_RECORD SET_
+---+

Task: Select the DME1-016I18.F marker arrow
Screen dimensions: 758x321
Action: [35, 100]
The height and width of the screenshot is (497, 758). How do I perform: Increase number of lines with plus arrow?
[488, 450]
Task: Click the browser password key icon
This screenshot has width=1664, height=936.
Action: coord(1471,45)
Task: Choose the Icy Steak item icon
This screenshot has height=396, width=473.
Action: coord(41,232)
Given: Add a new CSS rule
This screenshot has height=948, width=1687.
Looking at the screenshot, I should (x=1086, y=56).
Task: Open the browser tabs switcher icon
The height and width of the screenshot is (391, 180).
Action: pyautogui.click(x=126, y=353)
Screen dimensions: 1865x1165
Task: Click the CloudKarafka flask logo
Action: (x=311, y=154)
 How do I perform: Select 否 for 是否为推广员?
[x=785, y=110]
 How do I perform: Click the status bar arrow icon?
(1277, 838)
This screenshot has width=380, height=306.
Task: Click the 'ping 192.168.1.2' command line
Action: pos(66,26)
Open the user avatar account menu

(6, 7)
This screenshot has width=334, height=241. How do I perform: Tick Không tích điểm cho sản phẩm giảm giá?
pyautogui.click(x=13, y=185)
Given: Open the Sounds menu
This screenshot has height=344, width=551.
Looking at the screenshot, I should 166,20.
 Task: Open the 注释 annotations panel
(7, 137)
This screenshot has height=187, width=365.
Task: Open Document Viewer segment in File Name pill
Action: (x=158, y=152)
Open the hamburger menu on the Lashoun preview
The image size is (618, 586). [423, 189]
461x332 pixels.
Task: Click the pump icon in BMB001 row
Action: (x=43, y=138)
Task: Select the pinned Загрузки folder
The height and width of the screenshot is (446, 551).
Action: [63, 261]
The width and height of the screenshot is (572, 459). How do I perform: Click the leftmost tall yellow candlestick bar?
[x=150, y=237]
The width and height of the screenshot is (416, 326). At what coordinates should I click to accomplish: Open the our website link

+---+

_THE REQUEST_
Give all of the records again, swapping every "How do I perform" for "How should I carry out" and leaving everything else unchanged.

_THE OUTPUT_
Task: Select the DME1-016I18.F marker arrow
Screen dimensions: 758x321
Action: [35, 100]
The height and width of the screenshot is (497, 758). How should I carry out: Increase number of lines with plus arrow?
[488, 450]
Task: Click the browser password key icon
This screenshot has width=1664, height=936.
Action: coord(1471,45)
Task: Choose the Icy Steak item icon
This screenshot has height=396, width=473.
Action: coord(41,232)
Given: Add a new CSS rule
This screenshot has height=948, width=1687.
Looking at the screenshot, I should (x=1086, y=56).
Task: Open the browser tabs switcher icon
The height and width of the screenshot is (391, 180).
Action: pyautogui.click(x=126, y=353)
Screen dimensions: 1865x1165
Task: Click the CloudKarafka flask logo
Action: (x=311, y=154)
 How should I carry out: Select 否 for 是否为推广员?
[x=785, y=110]
 How should I carry out: Click the status bar arrow icon?
(1277, 838)
This screenshot has width=380, height=306.
Task: Click the 'ping 192.168.1.2' command line
Action: pos(66,26)
Open the user avatar account menu

(6, 7)
This screenshot has width=334, height=241. How should I carry out: Tick Không tích điểm cho sản phẩm giảm giá?
pyautogui.click(x=13, y=185)
Given: Open the Sounds menu
This screenshot has height=344, width=551.
Looking at the screenshot, I should 166,20.
 Task: Open the 注释 annotations panel
(7, 137)
This screenshot has height=187, width=365.
Task: Open Document Viewer segment in File Name pill
Action: (x=158, y=152)
Open the hamburger menu on the Lashoun preview
The image size is (618, 586). [423, 189]
461x332 pixels.
Task: Click the pump icon in BMB001 row
Action: (x=43, y=138)
Task: Select the pinned Загрузки folder
The height and width of the screenshot is (446, 551).
Action: [63, 261]
The width and height of the screenshot is (572, 459). How should I carry out: Click the leftmost tall yellow candlestick bar?
[x=150, y=237]
The width and height of the screenshot is (416, 326). At what coordinates should I click to accomplish: Open the our website link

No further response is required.